> **Exercise material**:

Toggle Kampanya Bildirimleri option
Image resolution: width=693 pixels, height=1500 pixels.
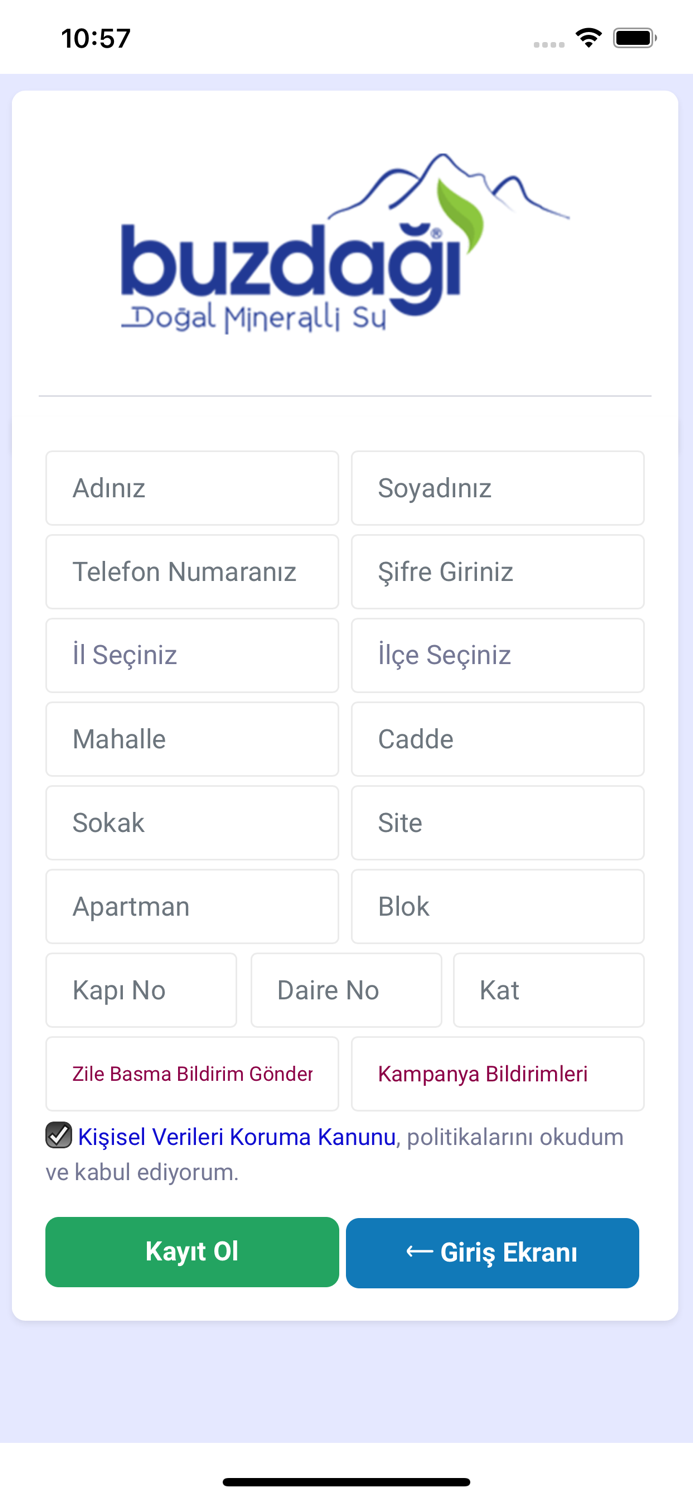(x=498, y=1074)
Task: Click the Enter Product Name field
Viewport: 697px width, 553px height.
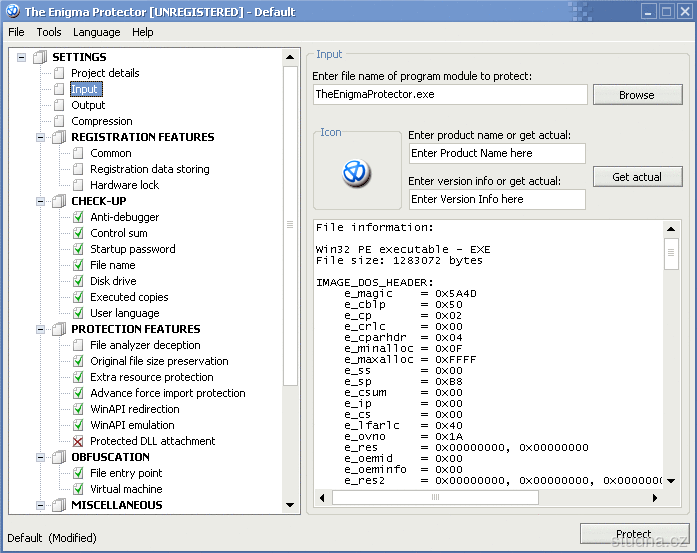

> **Work to be completed**:
Return exactly the lines starting at the line with "Image resolution: width=693" and ending at the last line of the listing, both ends included; pictures are to be left out.

> **Solution to the problem**:
Image resolution: width=693 pixels, height=1500 pixels.
(x=498, y=1074)
Task: Click the Enter Product Name field
Viewport: 697px width, 553px height.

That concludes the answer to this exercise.